Comparison of the p-value between the other method and the proposed method performance.

Models	ACC	SEN	SPEC	PPV	NPV
Classical ML-method
RF	<0.0001	<0.0001	<0.0001	<0.0001	<0.0001
XGBoost	<0.0001	<0.0001	<0.0001	<0.0001	<0.0001
SVM	<0.0001	<0.0001	<0.0001	0.005	<0.0001
LGBM	<0.0001	<0.0001	<0.0001	<0.05	<0.0001
Ensemble learning (all classical ML-method)	<0.0001	<0.0001	<0.0001	<0.0001	<0.0001
SMOTE
RF	<0.0001	<0.0001	<0.0001	<0.0001	<0.0001
XGBoost	<0.0001	<0.0001	<0.0001	<0.0001	<0.0001
SVM	<0.0001	<0.0001	<0.0001	0.486	<0.0001
LGBM	<0.0001	<0.0001	<0.0001	<0.0001	<0.0001
Ensemble learning (all SMOTE method)	<0.0001	<0.0001	<0.0001	<0.0001	<0.0001
SMOTEENN
RF	<0.0001	<0.0001	<0.0001	<0.0001	<0.0001
XGBoost	<0.0001	<0.0001	<0.0001	<0.0001	<0.0001
SVM	<0.0001	<0.0001	<0.0001	<0.0001	<0.0001
LGBM	<0.0001	0.001	<0.0001	<0.0001	<0.0001
Ensemble learning (all SMOTEENN method)	<0.0001	<0.0001	<0.0001	<0.0001	<0.0001
Proposed
W/O feature aggregation	<0.0001	<0.0001	<0.0001	<0.0001	<0.0001

Note.

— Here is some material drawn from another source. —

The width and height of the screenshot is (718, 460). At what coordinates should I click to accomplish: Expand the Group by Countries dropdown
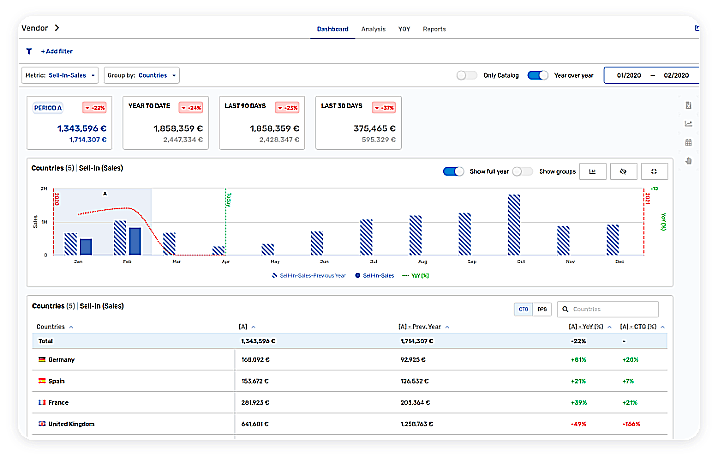coord(142,75)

Except for PPV in SVM, SEN and NPV in LGBM, and NPV in W/O feature aggregation, each p-value that is less than 0.05 indicates a statistically significant difference (Kolmogorov–Smirnov test and chi-square test) within all the comparison classification methods. ACC: accuracy; SEN: sensitivity; SPEC: specificity; PPV: positive-predictive value; NPV: negative-predictive value; MCC: Matthews correlation coefficient; AUC: area under the curve; ML: machine learning; RF: random forest; SVM: support vector machine; LGBM: light gradient boosting; XGBoost: eXtreme gradient boosting; SMOTE: synthetic minority oversampling technique; SMOTEENN: SMOTE edited nearest neighbor.

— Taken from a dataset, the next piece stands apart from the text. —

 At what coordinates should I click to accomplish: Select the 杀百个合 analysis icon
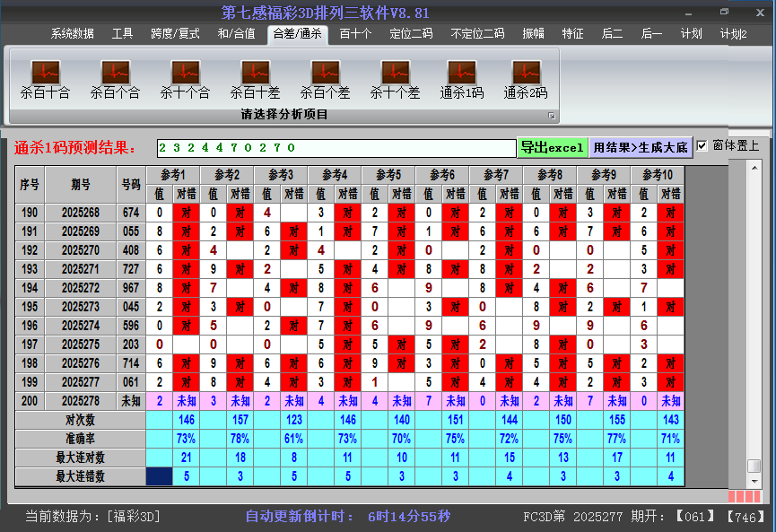[114, 81]
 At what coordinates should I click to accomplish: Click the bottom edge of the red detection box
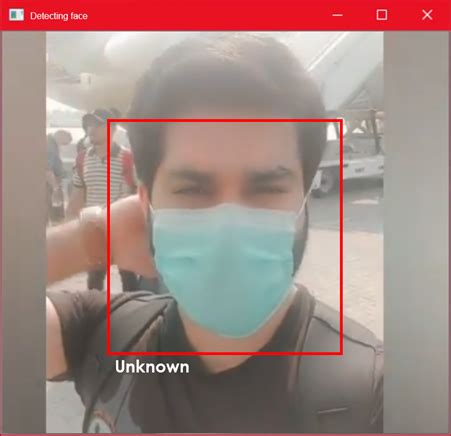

Figure 4 exhibits the results of two pair features ranking with Gini index by using the proposed method and RFE feature selection stage. Figure 4(a) shows the result of the RFE feature selection stage and Figure 4(b) shows the result by executing the proposed method. To demonstrate the effectiveness and interpretability in the clinical relationship of significant features, the SHapley Additive exPlanations (SHAP) algorithm is used in revealing each feature contribution to an individual prediction. All features were ranked depending on their importance for the classification in decreasing order.^32,33 Figure 5 provides beeswarm plot to exhibit an overview of the effects of individual features on the prediction of PI risk.

Figure 4.

Results of features ranking with Gini index by using the proposed method: (a) the result of the recursive feature elimination (RFE) feature selection stage and (b) the result by executing the proposed method.

Figure 5.

Feature analysis: (a) the result of the recursive feature elimination (RFE) feature selection stage and (b) the result by executing the proposed method.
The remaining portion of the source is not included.